Toutes nos aspirations actuelles ont été essentiellement formulées par Sade quand, le premier, il donna la vie sexuelle intégrale comme base à la vie sensible et intelligente. [...]

Du point de vue érotique, l'oeuvre de Sade est une oeuvre supérieurement intellectuelle. Quelles que soient les raisons qui la provoquèrent, érotomanie ou impossibilité matérielle (prison) de vie active, elle est une création d'un univers absolument nouveau. Le pays où s'agitent ses personnages est celui où il aurait voulu vivre et c'est en acteur qu'il conte les péripéties de ses héroïnes. L'amour y est pris au sérieux, la luxure aussi, le crime aussi. Cet humour tragique, dont la définition est encore à faire, trouva en lui son premier représentant. Le ton ne se départit jamais de cette majesté, de cette gravité qui aurait pu faire de Bossuet, s'il était ému sur autre chose que des lieux communs, de petites gens et de petites actions, le plus émouvant des moralistes.

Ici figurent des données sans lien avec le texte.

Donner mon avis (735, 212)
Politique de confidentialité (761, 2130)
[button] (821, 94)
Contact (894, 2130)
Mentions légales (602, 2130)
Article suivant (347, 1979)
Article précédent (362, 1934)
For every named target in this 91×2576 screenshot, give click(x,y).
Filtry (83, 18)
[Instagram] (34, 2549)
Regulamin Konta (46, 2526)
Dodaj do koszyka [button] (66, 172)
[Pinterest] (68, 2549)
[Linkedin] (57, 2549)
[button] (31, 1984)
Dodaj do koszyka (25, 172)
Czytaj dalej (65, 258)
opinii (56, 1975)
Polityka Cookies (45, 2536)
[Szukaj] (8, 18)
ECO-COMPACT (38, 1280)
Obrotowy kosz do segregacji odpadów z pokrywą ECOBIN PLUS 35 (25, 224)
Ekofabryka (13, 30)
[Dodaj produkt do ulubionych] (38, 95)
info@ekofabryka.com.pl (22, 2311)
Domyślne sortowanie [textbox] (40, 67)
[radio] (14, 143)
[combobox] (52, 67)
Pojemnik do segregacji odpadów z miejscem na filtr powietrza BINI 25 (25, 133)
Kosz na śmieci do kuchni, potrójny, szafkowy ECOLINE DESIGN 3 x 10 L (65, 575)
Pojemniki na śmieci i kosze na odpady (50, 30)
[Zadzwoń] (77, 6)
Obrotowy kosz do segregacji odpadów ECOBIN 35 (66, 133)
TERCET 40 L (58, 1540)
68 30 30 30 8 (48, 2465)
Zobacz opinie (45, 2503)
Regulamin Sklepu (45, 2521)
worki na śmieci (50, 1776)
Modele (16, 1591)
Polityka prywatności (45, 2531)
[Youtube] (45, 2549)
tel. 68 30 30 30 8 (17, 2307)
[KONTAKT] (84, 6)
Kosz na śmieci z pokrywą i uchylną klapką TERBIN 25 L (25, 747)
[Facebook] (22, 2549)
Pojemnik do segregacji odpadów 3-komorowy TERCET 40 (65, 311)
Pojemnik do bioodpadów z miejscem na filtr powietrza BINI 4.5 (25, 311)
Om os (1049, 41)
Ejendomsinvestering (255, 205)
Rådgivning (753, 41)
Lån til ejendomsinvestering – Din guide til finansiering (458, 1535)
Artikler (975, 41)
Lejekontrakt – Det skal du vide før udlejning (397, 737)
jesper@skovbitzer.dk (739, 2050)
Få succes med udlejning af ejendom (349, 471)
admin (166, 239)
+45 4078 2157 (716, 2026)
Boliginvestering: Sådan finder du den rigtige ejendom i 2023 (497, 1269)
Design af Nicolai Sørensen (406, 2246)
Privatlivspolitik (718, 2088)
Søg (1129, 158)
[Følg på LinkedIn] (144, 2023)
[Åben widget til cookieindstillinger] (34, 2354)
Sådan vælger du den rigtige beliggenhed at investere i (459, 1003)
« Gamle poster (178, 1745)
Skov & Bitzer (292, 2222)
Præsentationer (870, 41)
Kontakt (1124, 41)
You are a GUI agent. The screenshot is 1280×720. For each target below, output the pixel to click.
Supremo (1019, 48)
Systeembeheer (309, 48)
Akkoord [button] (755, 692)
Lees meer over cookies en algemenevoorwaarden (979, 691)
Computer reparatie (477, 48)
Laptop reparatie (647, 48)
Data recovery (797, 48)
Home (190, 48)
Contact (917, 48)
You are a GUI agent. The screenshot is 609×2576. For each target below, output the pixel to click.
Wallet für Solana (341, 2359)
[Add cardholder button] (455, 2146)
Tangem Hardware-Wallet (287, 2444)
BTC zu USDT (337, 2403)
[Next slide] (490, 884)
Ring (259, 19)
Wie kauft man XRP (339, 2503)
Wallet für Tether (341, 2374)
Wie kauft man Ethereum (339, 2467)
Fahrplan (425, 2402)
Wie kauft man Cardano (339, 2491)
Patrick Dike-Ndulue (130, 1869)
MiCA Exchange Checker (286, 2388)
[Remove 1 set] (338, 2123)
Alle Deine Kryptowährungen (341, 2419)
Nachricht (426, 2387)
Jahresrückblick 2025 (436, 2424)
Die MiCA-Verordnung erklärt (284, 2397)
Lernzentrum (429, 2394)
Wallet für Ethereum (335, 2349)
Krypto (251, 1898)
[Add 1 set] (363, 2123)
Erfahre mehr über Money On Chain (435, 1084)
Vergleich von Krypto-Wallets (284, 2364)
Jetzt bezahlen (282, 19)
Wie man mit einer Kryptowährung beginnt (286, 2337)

Moraliste, de Sade l'est plus que tout autre. Tous ses héros sont hantés par le désir d'accorder leur vie extérieure et leur vie intérieure, tous ont des idées arrêtées sur l'amour et l'enchaînement des faits. La vertu, loin de paraître ridicule sous sa plume, paraît aussi admirable que le crime, mais ni plus ni moins. Deux conceptions sont en présence en dehors de tout dogme révélé. Les héros partent de la terre vers l'idéal et ne se contentent guère d'un Deus ex Machina. Et, de ce qu'ils parlent avec plus de dignité et de « sens » que les héros de Corneille, ils nous touchent davantage. Que Sade ait fait un choix entre les deux théories en présence, cela n'est pas douteux, mais à aucun moment il n'apparaît accablant un de ses personnages sous des insultes d'apparat.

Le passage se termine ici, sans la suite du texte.